異なる列を持つdata.framesを再バインドする効率的な方法

Question

列の異なるセットを持つデータフレームのリストがあります。行ごとに1つのデータフレームに結合したいと思います。私が使う plyr::rbind.fillそれを行う。私はこれをより効率的に行うものを探していますが、与えられた答えに似ています here

require(plyr) set.seed(45) sample.fun <- function() { nam <- sample(LETTERS, sample(5:15)) val <- data.frame(matrix(sample(letters, length(nam)*10,replace=TRUE),nrow=10)) setNames(val, nam) } ll <- replicate(1e4, sample.fun()) rbind.fill(ll)

Arun · Accepted Answer

UPDATE：代わりにこの更新された回答を参照してください。

UPDATE（eddi）：これは version 1.8.11 のfill引数として実装されましたrbind。例えば：

_DT1 = data.table(a = 1:2, b = 1:2) DT2 = data.table(a = 3:4, c = 1:2) rbind(DT1, DT2, fill = TRUE) # a b c #1: 1 1 NA #2: 2 2 NA #3: 3 NA 1 #4: 4 NA 2 _

FR＃479 が追加されました-rbind.fill（plyrから）機能のようにdata.frames/data.tablesのリストをマージします

注1：

このソリューションは_data.table_のrbindlist関数を使用してdata.tablesのリストを「バインド」します。このため、バージョン1.8.9を使用してくださいこのバグバージョン<1.8.9。

注2：

rbindlistは、data.frames/data.tablesのリストをバインドするとき、現在のところ、最初の列のデータ型を保持します。つまり、最初のdata.frameの列が文字で、2番目のdata.frameの同じ列が「ファクター」である場合、rbindlistはこの列が文字になります。したがって、data.frameがすべての文字列で構成されている場合、このメソッドを使用したソリューションはplyrメソッドと同じになります。そうでない場合、値は同じままですが、一部の列は係数ではなく文字になります。自分で「ファクター」に変換する必要があります。うまくいけば、この動作は将来変更されるでしょう。
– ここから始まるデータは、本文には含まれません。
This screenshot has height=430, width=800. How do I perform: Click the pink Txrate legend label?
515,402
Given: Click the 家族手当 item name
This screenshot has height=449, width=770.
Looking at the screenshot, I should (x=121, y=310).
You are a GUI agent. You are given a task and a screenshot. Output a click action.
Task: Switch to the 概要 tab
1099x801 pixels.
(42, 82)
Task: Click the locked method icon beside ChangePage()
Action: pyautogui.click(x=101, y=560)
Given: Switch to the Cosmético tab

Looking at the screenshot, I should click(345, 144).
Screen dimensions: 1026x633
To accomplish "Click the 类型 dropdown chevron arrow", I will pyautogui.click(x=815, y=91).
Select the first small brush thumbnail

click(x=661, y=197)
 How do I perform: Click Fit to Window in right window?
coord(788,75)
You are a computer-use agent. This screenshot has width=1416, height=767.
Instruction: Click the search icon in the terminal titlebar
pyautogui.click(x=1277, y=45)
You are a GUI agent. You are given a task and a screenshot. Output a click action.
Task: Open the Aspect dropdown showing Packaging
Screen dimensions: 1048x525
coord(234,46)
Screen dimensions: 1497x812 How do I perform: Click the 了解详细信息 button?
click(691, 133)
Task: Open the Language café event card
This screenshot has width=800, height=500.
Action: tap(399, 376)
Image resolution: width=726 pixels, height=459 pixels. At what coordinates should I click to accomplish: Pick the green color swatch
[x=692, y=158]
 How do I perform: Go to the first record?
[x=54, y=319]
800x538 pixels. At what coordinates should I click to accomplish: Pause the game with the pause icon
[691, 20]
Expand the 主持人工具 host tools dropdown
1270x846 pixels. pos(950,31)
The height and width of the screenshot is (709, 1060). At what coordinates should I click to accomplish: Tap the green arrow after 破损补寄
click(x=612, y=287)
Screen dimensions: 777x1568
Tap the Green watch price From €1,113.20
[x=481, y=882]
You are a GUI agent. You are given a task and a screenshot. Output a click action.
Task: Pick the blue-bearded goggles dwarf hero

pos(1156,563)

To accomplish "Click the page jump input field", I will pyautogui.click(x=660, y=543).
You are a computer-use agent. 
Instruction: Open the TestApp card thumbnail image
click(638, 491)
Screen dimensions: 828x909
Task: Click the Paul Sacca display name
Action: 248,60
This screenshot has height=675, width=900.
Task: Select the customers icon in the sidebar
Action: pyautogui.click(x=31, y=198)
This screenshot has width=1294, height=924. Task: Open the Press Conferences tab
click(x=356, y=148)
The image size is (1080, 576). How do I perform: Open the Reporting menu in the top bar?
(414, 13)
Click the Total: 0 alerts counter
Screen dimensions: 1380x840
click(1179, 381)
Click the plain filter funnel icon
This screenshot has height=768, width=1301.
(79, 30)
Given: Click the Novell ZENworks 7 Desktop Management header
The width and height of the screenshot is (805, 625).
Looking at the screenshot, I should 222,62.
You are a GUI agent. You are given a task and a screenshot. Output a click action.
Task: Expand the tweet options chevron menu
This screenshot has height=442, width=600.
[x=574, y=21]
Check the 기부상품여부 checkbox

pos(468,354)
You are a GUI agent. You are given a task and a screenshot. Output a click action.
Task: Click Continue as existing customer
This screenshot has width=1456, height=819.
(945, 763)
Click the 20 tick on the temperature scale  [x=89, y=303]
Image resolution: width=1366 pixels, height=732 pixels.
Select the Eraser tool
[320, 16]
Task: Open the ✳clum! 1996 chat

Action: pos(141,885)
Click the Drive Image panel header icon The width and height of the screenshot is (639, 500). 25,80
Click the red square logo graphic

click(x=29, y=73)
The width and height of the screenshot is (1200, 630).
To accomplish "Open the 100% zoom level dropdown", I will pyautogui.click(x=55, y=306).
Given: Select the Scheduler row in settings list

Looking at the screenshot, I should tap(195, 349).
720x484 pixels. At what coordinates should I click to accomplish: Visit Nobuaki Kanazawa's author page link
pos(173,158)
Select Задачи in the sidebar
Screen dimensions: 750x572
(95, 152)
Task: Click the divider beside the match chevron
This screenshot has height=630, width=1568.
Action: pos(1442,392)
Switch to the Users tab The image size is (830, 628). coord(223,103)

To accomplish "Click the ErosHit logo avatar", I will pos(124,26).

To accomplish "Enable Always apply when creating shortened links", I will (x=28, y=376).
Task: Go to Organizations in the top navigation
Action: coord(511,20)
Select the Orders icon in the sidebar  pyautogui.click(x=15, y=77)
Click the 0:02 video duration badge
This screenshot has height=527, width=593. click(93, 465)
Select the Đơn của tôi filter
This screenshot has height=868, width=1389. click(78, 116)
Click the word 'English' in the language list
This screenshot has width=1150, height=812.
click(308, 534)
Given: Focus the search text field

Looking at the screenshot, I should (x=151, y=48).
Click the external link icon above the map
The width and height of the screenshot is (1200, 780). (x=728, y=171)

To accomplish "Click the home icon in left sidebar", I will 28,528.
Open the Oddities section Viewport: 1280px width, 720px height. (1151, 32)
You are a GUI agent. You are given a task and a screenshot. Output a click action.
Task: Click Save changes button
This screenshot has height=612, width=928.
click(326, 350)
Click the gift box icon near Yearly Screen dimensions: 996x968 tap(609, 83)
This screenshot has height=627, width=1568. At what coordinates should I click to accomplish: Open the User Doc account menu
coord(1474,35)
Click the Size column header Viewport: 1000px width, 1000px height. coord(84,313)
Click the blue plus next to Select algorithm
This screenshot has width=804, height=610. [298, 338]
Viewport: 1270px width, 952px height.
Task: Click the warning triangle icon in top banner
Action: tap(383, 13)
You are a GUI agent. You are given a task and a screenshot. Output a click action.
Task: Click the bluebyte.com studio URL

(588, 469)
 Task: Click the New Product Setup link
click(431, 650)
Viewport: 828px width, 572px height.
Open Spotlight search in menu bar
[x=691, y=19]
そして、ここで_data.table_を使用しています（そしてplyrから_rbind.fill_とのベンチマーク比較）：

_require(data.table) rbind.fill.DT <- function(ll) { # changed sapply to lapply to return a list always all.names <- lapply(ll, names) unq.names <- unique(unlist(all.names)) ll.m <- rbindlist(lapply(seq_along(ll), function(x) { tt <- ll[[x]] setattr(tt, 'class', c('data.table', 'data.frame')) data.table:::settruelength(tt, 0L) invisible(alloc.col(tt)) tt[, c(unq.names[!unq.names %chin% all.names[[x]]]) := NA_character_] setcolorder(tt, unq.names) })) } rbind.fill.PLYR <- function(ll) { rbind.fill(ll) } require(microbenchmark) microbenchmark(t1 <- rbind.fill.DT(ll), t2 <- rbind.fill.PLYR(ll), times=10) # Unit: seconds # expr min lq median uq max neval # t1 <- rbind.fill.DT(ll) 10.8943 11.02312 11.26374 11.34757 11.51488 10 # t2 <- rbind.fill.PLYR(ll) 121.9868 134.52107 136.41375 184.18071 347.74724 10 # for comparison change t2 to data.table setattr(t2, 'class', c('data.table', 'data.frame')) data.table:::settruelength(t2, 0L) invisible(alloc.col(t2)) setcolorder(t2, unique(unlist(sapply(ll, names)))) identical(t1, t2) # [1] TRUE _

plyrの_rbind.fill_は、この特定の_data.table_ソリューションを、リストサイズが約500になるまで超えていることに注意してください。

ベンチマークプロット：

seq(1000, 10000, by=1000)を使用したdata.framesのリスト長での実行のプロットを次に示します。これらの異なるリストの長さのそれぞれで10人の担当者でmicrobenchmarkを使用しました。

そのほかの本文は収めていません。